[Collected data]
________________________________________

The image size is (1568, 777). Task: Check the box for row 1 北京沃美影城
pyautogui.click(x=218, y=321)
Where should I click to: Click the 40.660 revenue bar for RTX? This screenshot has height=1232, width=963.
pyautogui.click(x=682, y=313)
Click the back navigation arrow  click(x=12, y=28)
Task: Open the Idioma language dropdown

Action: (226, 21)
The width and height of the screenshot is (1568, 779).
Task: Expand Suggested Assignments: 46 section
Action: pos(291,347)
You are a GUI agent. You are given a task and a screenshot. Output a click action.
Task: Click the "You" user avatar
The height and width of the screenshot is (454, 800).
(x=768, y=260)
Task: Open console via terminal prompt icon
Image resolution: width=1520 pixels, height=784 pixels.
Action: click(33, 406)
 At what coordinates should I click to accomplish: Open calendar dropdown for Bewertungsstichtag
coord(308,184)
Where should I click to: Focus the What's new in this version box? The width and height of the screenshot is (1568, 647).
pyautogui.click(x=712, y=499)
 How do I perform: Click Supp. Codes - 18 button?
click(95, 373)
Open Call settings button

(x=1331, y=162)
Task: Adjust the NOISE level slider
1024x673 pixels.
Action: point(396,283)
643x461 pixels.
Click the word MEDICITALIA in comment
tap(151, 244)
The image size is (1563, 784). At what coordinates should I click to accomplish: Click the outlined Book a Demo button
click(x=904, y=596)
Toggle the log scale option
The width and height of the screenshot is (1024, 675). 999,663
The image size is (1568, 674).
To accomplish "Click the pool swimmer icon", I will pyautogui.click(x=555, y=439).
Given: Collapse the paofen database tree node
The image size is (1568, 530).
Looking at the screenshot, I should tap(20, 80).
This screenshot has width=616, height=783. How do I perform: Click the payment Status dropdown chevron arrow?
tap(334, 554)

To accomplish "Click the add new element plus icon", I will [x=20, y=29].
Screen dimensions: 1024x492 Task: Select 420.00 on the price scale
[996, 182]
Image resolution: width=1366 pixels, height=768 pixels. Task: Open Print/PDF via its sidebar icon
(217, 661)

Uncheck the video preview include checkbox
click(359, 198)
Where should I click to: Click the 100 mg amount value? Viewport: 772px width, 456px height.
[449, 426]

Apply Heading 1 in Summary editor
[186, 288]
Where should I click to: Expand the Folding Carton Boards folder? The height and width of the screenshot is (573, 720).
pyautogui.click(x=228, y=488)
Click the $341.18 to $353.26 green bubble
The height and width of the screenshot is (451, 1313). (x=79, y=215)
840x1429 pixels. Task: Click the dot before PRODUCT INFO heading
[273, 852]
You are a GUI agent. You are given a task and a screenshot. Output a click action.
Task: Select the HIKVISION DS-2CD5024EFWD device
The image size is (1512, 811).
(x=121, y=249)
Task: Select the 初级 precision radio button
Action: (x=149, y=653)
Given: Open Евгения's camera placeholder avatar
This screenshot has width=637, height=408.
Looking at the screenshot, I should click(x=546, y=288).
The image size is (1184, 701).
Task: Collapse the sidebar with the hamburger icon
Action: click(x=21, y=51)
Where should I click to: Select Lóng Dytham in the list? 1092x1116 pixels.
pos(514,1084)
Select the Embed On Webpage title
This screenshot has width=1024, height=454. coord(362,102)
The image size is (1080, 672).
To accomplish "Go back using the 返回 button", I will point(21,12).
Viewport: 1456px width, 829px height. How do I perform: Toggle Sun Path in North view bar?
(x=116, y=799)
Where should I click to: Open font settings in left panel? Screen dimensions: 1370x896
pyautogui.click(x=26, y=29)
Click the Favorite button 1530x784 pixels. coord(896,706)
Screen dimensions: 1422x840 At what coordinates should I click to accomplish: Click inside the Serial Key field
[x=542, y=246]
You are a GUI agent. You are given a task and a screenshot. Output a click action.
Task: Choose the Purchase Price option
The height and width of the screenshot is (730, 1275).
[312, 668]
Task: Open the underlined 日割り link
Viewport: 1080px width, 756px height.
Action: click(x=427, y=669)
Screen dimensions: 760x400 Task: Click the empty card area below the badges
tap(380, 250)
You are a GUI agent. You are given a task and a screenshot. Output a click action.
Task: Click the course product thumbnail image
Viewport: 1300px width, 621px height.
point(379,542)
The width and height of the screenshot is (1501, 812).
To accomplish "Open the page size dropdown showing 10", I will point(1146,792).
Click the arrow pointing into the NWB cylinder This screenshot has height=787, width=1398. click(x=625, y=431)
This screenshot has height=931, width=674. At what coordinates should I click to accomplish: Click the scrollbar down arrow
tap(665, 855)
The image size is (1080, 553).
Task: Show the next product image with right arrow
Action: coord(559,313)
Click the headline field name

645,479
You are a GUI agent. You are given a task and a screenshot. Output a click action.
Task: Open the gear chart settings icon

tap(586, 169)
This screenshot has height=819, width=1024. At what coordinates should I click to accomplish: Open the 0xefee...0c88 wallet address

________________________________________

Problem. Give the number of lines in the entries above that include the word "avatar", and nothing more.

Response area. 2